In April, we spoke with Smith to learn more about his work and research interests. Last year, he was selected as a THI Summer Research Fellow. Our conversation spanned Smith’s research interests, current project, and experience working as a class-action lawyer and legal clerk. Discussing the continuing importance of understanding alienation, Smith took us through the history of the Situationist International and the stakes of studying their work now.


Thanks for taking the time to speak with us Matt! To help ground our conversation, would you mind just telling us in broad strokes about your research interests? How do you think about your scholarship?

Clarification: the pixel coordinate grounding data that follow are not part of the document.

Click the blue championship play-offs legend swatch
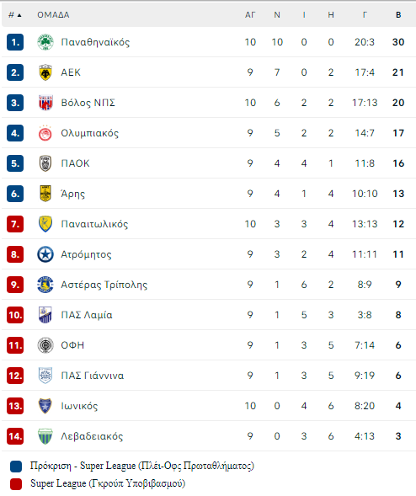This screenshot has width=416, height=496. (x=16, y=467)
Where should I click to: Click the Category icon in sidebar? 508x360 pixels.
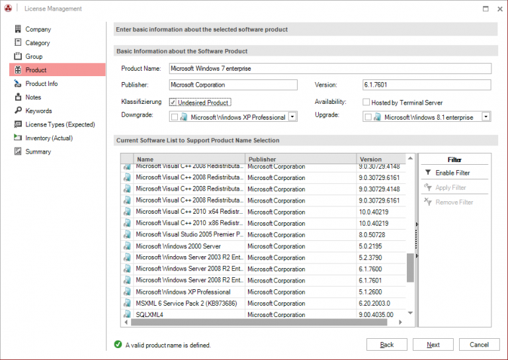coord(18,43)
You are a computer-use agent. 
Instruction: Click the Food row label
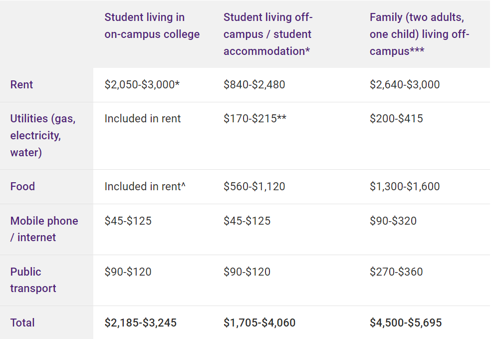[x=22, y=186]
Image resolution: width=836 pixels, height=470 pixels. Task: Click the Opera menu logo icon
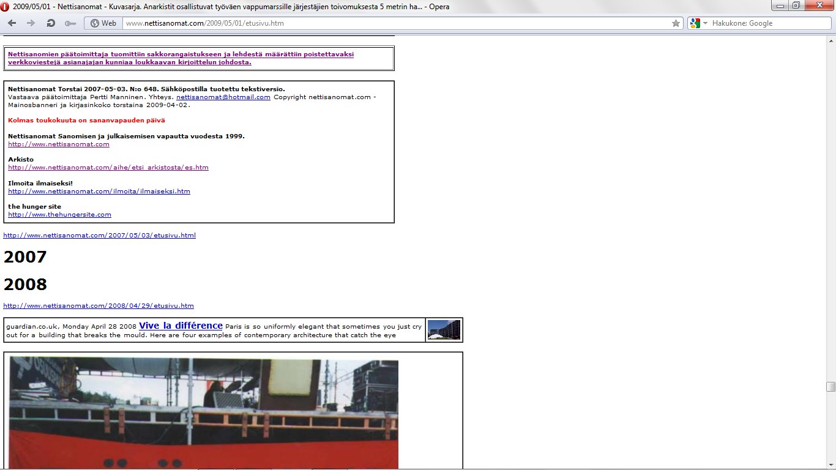click(x=6, y=7)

My pleasure! In broad strokes, my research investigates the limits of self-knowledge and the contemporary meaning of freedom and individuality. It involves questions that have bedeviled philosophers, artists, and social scientists for ages: given that we can hardly get away from social influences that have a normalizing effect on how we think and act, how can we understand the determinants of our own perceptions and beliefs, and act in light of that knowledge to become more free? These questions are not new—you can ask Plato about them—but the context is new, and the questions are context-specific. Any society that continues to invoke ideas like freedom and individuality—as ours most certainly does—must confront what they mean, “now.” To retain these concepts means to renovate them. 

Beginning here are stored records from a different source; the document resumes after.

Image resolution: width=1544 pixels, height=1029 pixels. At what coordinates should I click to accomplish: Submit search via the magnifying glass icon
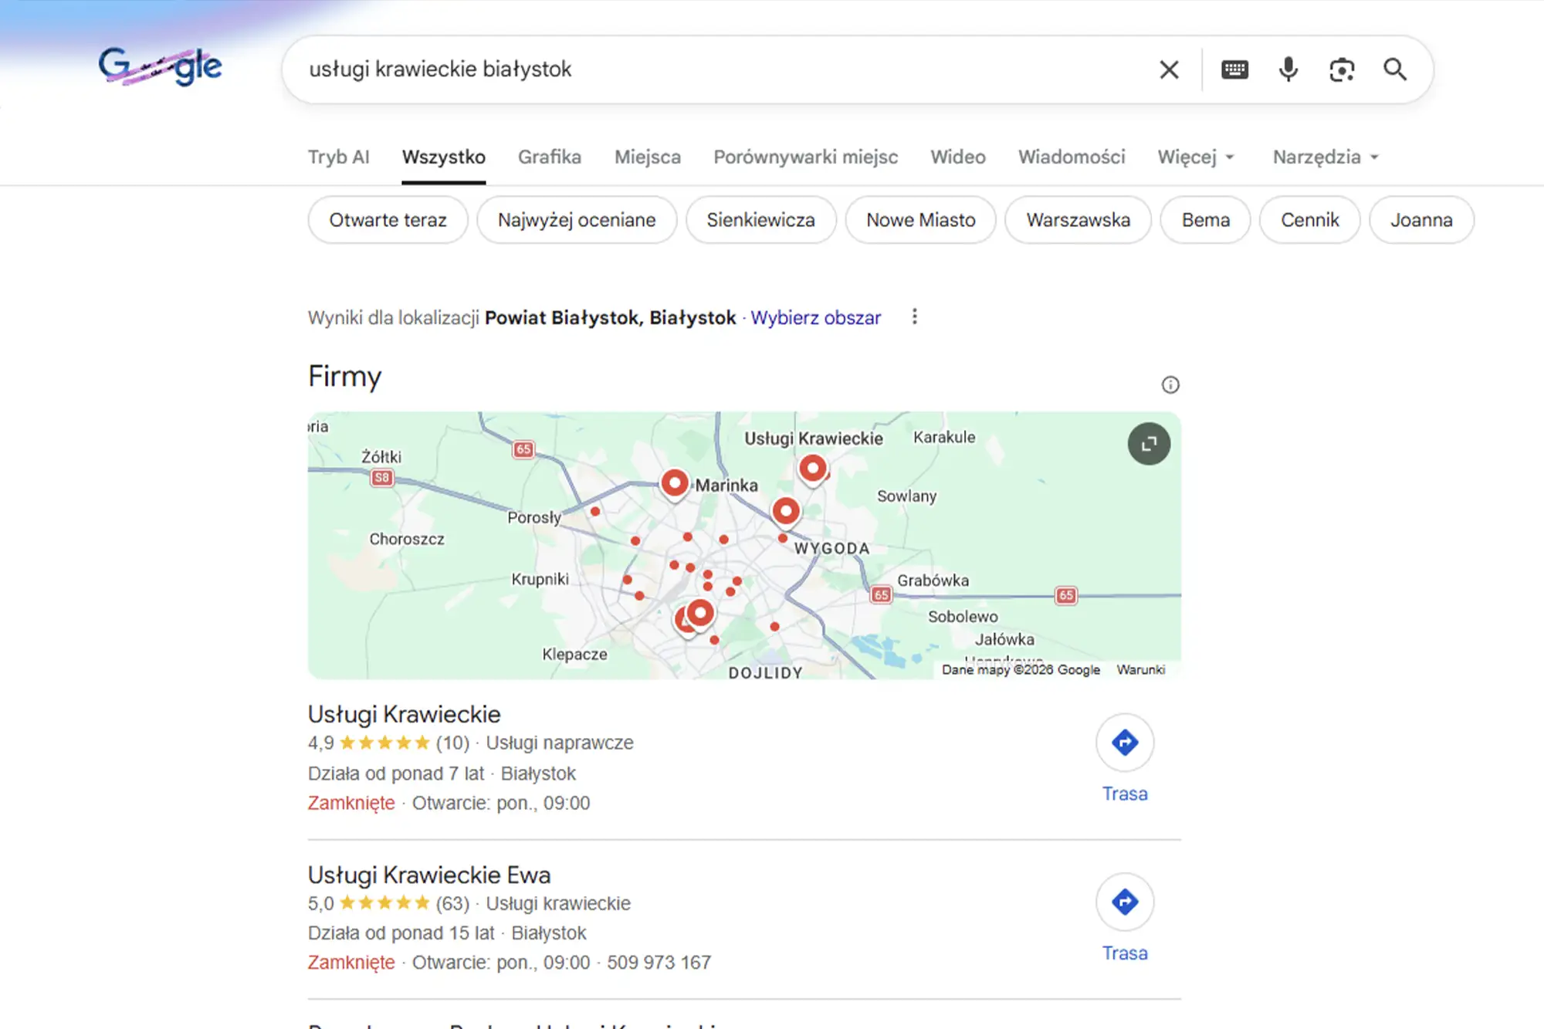1395,69
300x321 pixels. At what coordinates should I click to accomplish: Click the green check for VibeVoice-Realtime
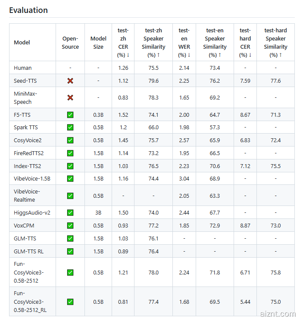(x=70, y=196)
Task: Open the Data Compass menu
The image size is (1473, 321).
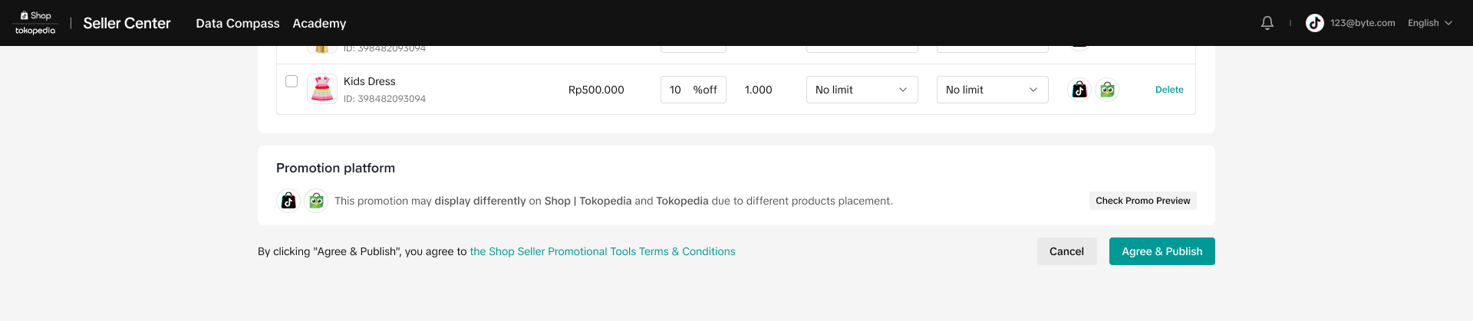Action: point(238,23)
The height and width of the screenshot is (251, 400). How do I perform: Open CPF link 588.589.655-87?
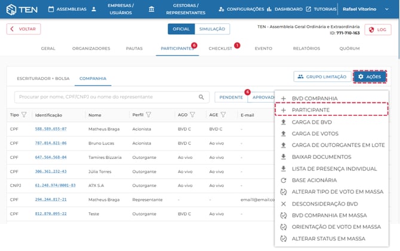click(51, 128)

My research addresses these questions about the limits of self-knowledge and the contemporary meaning of freedom and individuality by combining approaches drawn from the philosophy of mind, aesthetic theory, and semiotics. I am currently the most occupied with the philosopher Stuart Hampshire’s enlargement of Spinoza’s concept of “freedom of mind,” with Charles Sanders Peirce’s ideas about semiotics, and with the artistic praxis of the Situationist International.

Before you came to UC Santa Cruz, you worked for several years as a class-action attorney representing workers and consumers and clerked for the United States Court of Appeals in the Eleventh Circuit. How has this experience shaped your current research interests and/or desire to do the sort of work you’re doing now?

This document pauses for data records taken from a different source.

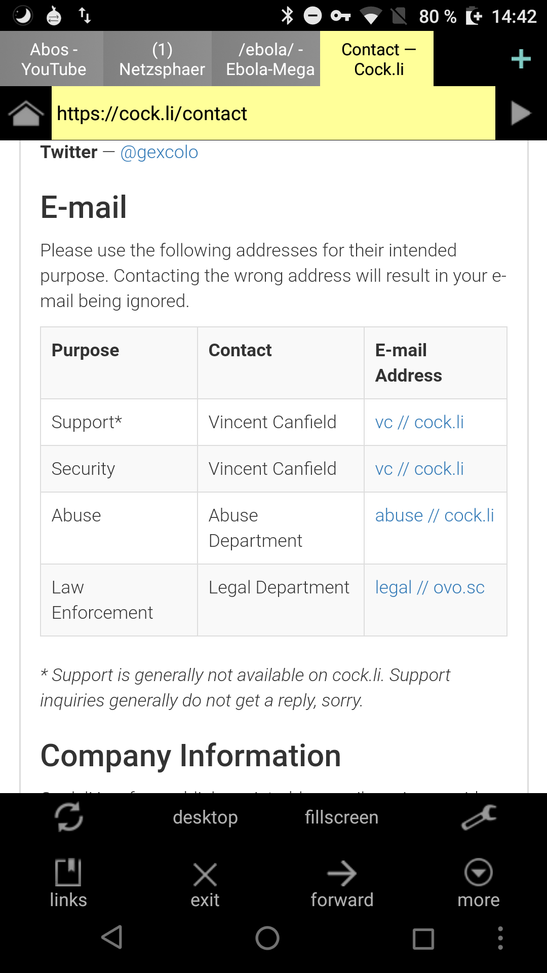Click the abuse // cock.li email link
Screen dimensions: 547x973
(x=434, y=515)
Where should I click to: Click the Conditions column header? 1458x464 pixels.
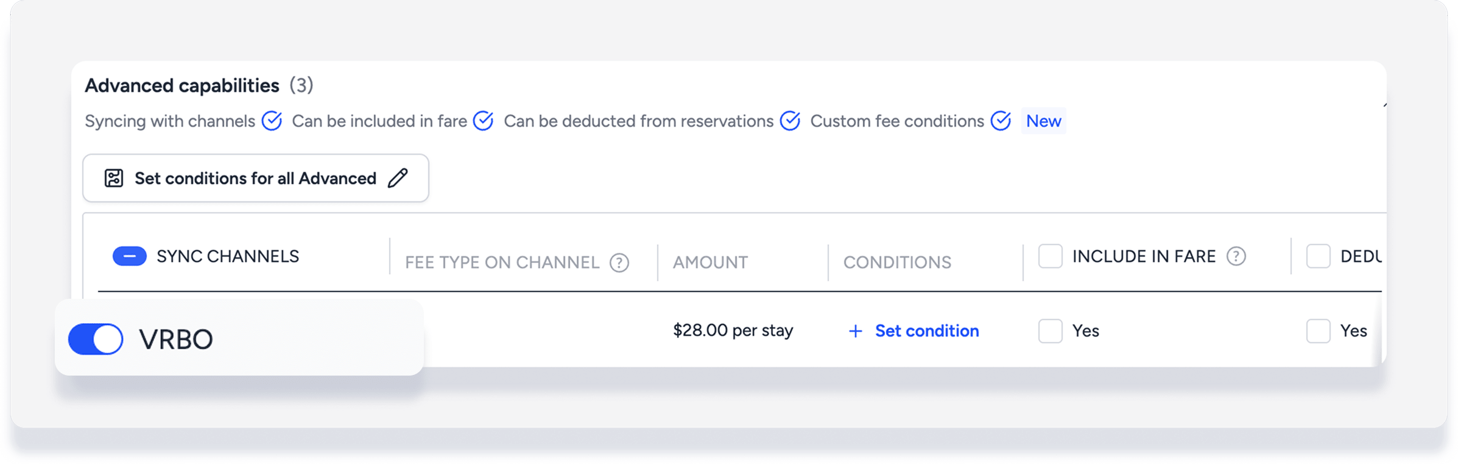click(x=896, y=262)
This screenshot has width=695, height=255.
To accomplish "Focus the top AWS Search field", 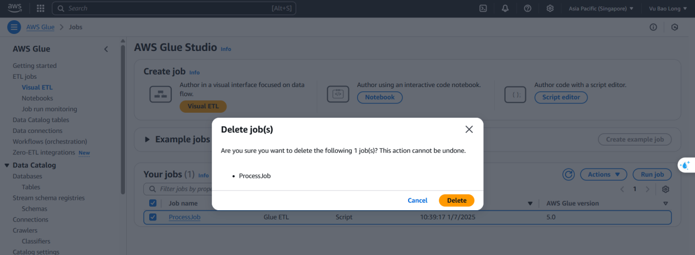I will (x=174, y=8).
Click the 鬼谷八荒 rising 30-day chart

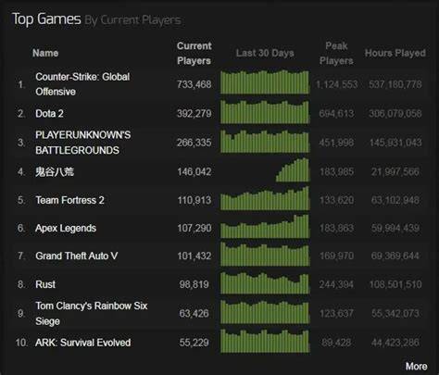[292, 169]
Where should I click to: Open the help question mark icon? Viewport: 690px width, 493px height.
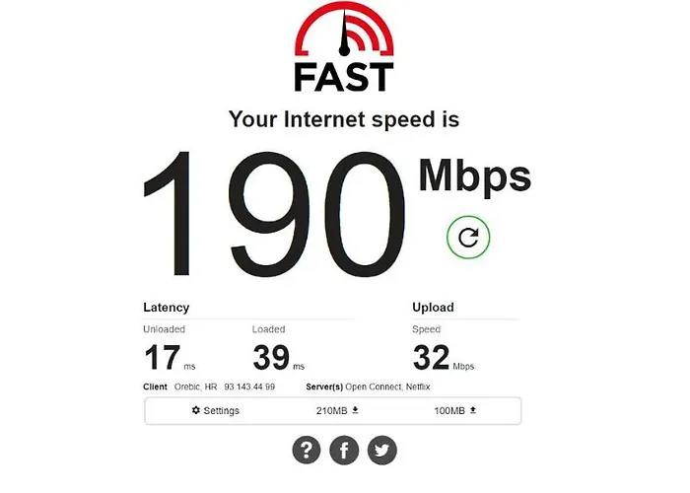point(307,450)
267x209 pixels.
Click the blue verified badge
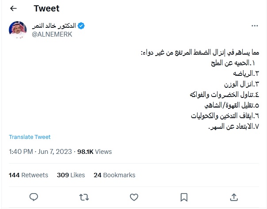coord(81,26)
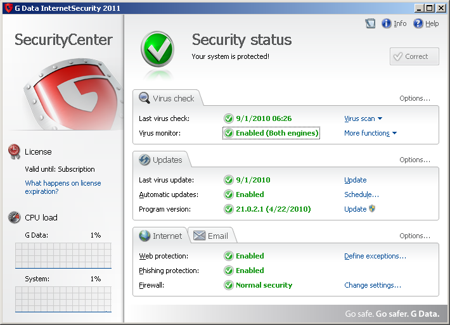Screen dimensions: 450x325
Task: Click the notes icon left of Info
Action: click(x=371, y=23)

Both as a law clerk and as a practicing attorney, my position gave me a direct vantage point on how individuality is constituted and shaped through the law. The work I did on cases arising under the federal anti-trust laws, which set the rules for how businesses compete with one another, was “Exhibit A” in terms of showing how the state crafts individuals’ behavior to perpetuate the existence of markets, and in turn, how individuals’ expectations about the functioning of markets ricochet back in the other direction to influence the policies of the state. This leads to real problems for certain conceptions of freedom and individuality: the Kantian distinction between autonomy (self-determination) and heteronomy (external determination) blurs as individuals’ ideas about their freedom turn out to be a function of what a collectivity has imposed. Working on anti-trust cases led me to dust off my copies of Marx, Hegel, and Foucault; reading those three provoked me to think more about markets as systems of governance and, indeed, systems of coercion. That line of thinking led me back to graduate school, to HistCon in particular, and to the work I’m doing now on individuality.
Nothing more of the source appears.